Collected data
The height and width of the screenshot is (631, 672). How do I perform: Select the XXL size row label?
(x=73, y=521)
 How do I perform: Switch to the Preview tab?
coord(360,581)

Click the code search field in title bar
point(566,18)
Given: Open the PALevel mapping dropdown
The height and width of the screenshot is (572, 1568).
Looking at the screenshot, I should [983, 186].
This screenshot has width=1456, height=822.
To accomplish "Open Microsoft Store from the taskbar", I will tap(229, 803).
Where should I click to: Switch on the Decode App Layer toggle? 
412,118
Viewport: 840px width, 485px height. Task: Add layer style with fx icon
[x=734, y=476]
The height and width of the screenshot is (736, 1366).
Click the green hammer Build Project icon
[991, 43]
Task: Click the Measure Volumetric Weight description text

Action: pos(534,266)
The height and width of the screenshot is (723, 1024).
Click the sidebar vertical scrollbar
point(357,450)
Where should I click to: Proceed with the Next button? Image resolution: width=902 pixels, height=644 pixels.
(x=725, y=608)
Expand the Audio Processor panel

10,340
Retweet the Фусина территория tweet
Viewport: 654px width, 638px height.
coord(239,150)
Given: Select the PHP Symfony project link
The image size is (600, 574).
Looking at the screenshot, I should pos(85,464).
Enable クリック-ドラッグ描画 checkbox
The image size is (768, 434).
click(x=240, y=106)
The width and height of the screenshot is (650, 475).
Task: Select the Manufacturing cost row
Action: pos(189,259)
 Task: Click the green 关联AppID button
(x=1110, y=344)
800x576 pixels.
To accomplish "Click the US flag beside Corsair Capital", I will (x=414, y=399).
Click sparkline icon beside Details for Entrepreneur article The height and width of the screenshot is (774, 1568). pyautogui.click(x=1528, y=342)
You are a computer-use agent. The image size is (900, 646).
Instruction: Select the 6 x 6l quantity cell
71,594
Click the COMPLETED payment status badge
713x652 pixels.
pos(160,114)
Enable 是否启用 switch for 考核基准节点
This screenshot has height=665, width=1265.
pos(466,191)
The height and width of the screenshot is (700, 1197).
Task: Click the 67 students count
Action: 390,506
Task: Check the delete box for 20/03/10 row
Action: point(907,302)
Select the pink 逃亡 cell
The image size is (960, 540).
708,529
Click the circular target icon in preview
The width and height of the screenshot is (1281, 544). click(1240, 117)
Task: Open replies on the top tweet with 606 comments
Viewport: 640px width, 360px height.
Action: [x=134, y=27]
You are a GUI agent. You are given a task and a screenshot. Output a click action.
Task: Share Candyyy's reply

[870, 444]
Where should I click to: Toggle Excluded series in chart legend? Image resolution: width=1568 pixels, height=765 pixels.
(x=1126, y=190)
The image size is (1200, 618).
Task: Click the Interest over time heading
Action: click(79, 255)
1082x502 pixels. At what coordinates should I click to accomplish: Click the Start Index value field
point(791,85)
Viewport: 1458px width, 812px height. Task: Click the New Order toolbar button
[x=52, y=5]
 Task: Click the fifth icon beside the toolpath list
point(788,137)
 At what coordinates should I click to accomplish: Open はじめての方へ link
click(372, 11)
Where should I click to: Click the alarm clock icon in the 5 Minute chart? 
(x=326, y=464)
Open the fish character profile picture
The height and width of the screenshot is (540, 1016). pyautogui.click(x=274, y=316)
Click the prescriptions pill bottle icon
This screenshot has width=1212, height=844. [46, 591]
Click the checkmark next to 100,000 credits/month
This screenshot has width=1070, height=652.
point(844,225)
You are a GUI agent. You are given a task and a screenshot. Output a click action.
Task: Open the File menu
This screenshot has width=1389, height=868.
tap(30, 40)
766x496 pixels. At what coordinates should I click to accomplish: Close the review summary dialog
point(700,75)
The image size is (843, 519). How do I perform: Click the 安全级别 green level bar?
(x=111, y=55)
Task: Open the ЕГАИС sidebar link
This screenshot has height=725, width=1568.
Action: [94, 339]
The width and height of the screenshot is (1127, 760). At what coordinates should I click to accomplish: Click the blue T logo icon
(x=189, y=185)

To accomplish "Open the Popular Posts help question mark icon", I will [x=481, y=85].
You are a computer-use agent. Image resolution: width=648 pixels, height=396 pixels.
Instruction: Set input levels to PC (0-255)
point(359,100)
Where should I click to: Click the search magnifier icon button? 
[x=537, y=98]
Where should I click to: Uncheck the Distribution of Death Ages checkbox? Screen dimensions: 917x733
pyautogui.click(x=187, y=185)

Work instruction - Look above for the line containing "The image size is (600, 574).". Output from there through the line containing "800x576 pixels.", exactly and inclusively.

Answer space -
The image size is (600, 574).
Looking at the screenshot, I should pos(85,464).
Enable クリック-ドラッグ描画 checkbox
The image size is (768, 434).
click(x=240, y=106)
The width and height of the screenshot is (650, 475).
Task: Select the Manufacturing cost row
Action: pos(189,259)
 Task: Click the green 关联AppID button
(x=1110, y=344)
800x576 pixels.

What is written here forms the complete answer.